-- Exercise aim --
Report every line of the records that includes the word "agent".

-- Source material --
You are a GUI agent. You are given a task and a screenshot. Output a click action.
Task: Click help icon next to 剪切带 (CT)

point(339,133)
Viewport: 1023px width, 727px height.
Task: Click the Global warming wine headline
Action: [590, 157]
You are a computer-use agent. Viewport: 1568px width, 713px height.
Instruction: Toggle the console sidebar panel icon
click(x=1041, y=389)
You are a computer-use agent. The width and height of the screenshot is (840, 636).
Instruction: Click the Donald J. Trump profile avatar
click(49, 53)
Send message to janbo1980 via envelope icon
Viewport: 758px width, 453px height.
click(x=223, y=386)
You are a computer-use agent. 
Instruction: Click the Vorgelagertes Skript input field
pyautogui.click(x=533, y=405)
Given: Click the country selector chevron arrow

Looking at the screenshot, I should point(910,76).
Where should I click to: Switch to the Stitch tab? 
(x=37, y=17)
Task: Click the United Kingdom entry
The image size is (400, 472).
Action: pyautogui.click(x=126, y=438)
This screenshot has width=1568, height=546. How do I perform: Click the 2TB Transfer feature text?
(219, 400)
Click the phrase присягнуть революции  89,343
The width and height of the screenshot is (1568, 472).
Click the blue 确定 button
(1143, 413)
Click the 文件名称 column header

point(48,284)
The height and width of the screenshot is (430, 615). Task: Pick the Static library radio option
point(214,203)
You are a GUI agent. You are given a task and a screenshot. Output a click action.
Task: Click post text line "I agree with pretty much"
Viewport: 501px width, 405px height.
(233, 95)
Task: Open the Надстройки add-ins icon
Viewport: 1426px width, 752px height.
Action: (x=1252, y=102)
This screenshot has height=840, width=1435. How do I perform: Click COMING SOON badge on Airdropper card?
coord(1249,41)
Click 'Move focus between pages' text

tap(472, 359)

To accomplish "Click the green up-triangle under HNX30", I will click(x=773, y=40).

-- Written answer --
You are a GUI agent. You are given a task and a screenshot. Output a click action.
You are a computer-use agent. Viewport: 1568px width, 713px height.
You are a computer-use agent. The width and height of the screenshot is (840, 636).
You are a computer-use agent. 
You are a GUI agent. You are given a task and a screenshot. Output a click action.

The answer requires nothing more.